_Task:_ In the material below, find all lines with the string "screenshot" and copy them.

------ Stored data

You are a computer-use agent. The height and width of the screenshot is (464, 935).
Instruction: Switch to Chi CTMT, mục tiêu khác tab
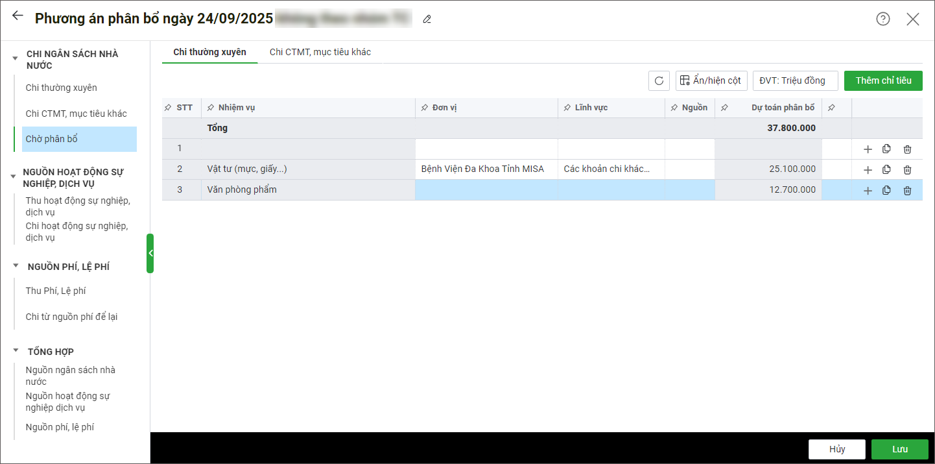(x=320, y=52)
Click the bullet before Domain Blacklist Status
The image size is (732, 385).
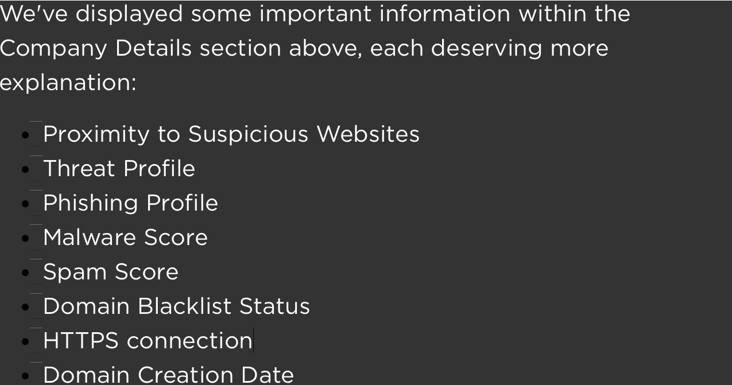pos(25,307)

------------
------ Stored data

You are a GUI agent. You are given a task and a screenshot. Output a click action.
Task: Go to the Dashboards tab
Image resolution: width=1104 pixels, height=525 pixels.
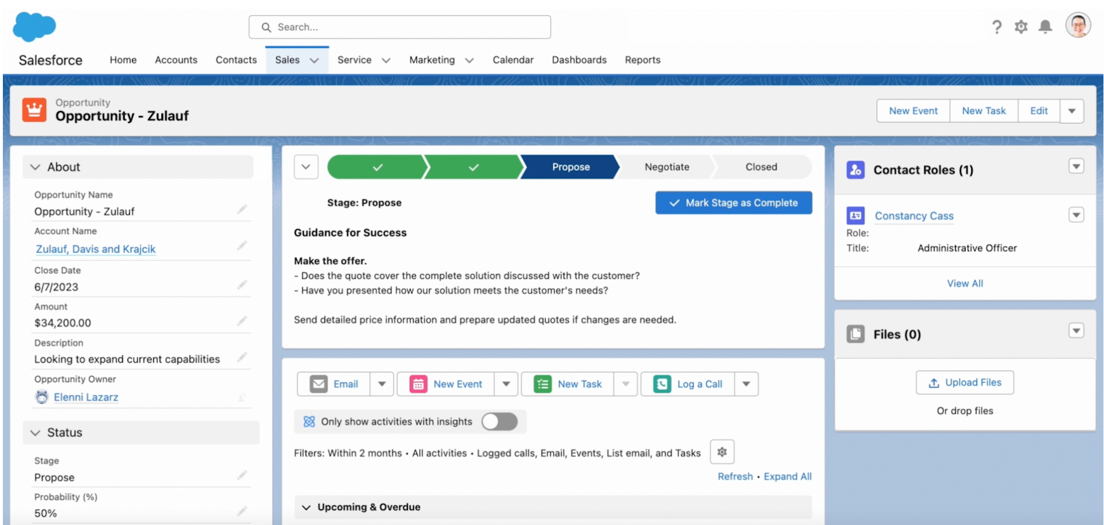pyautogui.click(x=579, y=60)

------------

_Solved exercise:_
You are a computer-use agent. The height and width of the screenshot is (464, 935).
You are a GUI agent. You are given a task and a screenshot. Output a click action.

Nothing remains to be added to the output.